- _Your instructions_: Restate word for word the line containing "Instruction: Open the notifications bell" and all remaining lines of the entries below.
::::::
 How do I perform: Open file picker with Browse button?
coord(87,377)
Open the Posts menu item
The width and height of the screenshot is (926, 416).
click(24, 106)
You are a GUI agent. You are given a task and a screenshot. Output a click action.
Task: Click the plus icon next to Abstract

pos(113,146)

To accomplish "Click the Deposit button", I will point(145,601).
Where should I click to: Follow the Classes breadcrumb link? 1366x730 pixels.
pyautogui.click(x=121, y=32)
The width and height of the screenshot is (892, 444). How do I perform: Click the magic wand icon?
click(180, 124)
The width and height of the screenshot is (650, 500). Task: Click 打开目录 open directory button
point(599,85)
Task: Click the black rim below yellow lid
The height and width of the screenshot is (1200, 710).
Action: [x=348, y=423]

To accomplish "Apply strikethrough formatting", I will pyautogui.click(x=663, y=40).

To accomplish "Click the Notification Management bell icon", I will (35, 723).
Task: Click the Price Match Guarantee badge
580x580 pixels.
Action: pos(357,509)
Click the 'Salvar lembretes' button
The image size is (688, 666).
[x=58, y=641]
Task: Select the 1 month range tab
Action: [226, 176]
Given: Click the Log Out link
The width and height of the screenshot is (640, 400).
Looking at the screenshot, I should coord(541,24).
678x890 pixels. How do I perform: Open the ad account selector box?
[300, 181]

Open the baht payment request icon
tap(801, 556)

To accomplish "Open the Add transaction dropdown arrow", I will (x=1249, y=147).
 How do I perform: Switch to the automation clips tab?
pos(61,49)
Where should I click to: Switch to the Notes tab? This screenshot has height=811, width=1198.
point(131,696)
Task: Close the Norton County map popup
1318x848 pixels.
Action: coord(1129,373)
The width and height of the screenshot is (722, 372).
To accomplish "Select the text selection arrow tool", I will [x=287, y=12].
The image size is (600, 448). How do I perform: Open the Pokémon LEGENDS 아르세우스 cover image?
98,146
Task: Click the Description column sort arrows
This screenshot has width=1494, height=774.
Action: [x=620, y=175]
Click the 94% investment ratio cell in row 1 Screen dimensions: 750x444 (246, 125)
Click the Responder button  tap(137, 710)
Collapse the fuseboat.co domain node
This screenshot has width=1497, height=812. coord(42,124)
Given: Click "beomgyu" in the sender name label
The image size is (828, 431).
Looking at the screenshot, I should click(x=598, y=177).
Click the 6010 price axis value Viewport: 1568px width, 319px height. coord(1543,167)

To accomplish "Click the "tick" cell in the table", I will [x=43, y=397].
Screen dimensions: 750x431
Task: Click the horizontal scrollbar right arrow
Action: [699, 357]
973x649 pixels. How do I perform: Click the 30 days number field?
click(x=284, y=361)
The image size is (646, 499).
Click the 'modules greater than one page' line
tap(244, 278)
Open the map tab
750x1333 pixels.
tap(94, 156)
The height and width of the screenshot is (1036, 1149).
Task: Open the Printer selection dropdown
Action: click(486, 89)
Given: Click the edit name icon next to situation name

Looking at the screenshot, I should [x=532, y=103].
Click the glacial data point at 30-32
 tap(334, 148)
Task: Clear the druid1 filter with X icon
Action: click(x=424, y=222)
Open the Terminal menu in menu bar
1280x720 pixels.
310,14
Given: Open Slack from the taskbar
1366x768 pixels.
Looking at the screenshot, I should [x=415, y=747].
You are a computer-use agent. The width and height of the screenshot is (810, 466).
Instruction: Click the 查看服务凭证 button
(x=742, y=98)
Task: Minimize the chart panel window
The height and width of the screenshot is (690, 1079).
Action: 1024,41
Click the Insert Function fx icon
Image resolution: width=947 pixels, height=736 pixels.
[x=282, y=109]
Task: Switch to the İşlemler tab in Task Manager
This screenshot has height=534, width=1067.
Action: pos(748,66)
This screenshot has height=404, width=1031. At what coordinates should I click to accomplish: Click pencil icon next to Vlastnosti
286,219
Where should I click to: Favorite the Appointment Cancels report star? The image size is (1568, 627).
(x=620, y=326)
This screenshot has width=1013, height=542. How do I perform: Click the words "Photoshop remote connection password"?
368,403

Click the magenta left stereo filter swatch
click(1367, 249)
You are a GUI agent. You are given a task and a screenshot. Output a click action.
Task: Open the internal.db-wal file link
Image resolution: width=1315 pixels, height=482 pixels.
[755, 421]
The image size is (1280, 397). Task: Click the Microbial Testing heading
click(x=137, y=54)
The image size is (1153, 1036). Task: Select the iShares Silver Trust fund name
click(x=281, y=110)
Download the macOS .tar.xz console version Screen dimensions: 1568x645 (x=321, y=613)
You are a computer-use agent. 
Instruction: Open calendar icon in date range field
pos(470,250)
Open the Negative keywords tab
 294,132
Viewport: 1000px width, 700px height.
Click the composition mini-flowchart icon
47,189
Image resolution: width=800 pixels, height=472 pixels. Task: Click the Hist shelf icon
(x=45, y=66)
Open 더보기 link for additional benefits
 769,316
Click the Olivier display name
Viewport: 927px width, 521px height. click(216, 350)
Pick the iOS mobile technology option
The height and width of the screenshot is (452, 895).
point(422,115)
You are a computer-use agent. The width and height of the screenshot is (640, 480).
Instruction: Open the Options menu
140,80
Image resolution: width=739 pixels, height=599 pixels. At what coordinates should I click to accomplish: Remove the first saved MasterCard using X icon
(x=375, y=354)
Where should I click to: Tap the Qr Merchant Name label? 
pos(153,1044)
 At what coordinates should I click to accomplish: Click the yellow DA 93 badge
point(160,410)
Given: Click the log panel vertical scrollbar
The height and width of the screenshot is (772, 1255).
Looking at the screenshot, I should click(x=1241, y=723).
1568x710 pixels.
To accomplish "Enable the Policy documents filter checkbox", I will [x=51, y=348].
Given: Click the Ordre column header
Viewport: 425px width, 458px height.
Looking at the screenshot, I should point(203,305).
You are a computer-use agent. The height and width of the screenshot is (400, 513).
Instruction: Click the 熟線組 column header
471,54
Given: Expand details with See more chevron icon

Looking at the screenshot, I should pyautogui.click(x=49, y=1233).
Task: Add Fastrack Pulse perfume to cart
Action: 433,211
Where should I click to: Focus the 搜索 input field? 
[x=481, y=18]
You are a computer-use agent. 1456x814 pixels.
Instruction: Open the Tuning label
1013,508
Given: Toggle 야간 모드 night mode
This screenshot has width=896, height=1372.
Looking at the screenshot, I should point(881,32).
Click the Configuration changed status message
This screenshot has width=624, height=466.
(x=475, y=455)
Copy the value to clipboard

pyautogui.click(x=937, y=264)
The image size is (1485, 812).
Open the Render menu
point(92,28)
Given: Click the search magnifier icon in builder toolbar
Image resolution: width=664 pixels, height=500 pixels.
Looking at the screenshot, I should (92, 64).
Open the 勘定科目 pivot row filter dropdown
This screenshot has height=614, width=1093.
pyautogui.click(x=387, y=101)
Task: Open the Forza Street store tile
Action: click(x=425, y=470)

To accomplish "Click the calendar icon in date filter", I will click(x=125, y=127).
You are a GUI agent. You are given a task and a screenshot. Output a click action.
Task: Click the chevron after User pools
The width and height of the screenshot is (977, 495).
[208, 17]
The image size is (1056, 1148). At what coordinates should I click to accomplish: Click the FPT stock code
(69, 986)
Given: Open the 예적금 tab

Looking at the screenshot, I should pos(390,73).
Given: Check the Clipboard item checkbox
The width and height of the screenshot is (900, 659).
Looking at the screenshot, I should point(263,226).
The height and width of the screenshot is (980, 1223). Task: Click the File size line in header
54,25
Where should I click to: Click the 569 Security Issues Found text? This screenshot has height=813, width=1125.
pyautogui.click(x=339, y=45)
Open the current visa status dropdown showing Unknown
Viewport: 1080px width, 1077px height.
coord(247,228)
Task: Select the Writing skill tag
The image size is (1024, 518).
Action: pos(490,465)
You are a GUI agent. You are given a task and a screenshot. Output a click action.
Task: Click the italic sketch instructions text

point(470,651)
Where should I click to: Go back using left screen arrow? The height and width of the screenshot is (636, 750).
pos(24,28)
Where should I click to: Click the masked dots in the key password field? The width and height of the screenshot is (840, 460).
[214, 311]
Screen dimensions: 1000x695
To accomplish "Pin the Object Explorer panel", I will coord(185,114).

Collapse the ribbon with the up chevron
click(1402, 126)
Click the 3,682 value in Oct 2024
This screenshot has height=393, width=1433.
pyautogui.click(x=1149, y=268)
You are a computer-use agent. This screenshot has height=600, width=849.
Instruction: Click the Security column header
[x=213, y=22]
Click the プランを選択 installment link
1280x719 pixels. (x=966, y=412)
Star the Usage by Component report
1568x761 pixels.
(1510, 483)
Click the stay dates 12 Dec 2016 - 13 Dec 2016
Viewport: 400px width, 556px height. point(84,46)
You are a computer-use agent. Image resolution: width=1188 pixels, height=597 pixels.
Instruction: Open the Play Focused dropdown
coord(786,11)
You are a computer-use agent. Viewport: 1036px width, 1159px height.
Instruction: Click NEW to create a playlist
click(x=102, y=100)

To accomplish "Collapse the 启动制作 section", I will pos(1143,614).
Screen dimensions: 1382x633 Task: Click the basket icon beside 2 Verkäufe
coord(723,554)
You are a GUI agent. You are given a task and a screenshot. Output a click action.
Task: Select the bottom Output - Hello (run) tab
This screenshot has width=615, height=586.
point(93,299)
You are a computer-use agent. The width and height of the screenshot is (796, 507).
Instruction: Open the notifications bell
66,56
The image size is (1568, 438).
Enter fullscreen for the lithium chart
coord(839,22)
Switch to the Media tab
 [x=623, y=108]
::::::
- _Exercise result_:
Instruction: Open the notifications bell
66,56
The image size is (1568, 438).
Enter fullscreen for the lithium chart
coord(839,22)
Switch to the Media tab
 [x=623, y=108]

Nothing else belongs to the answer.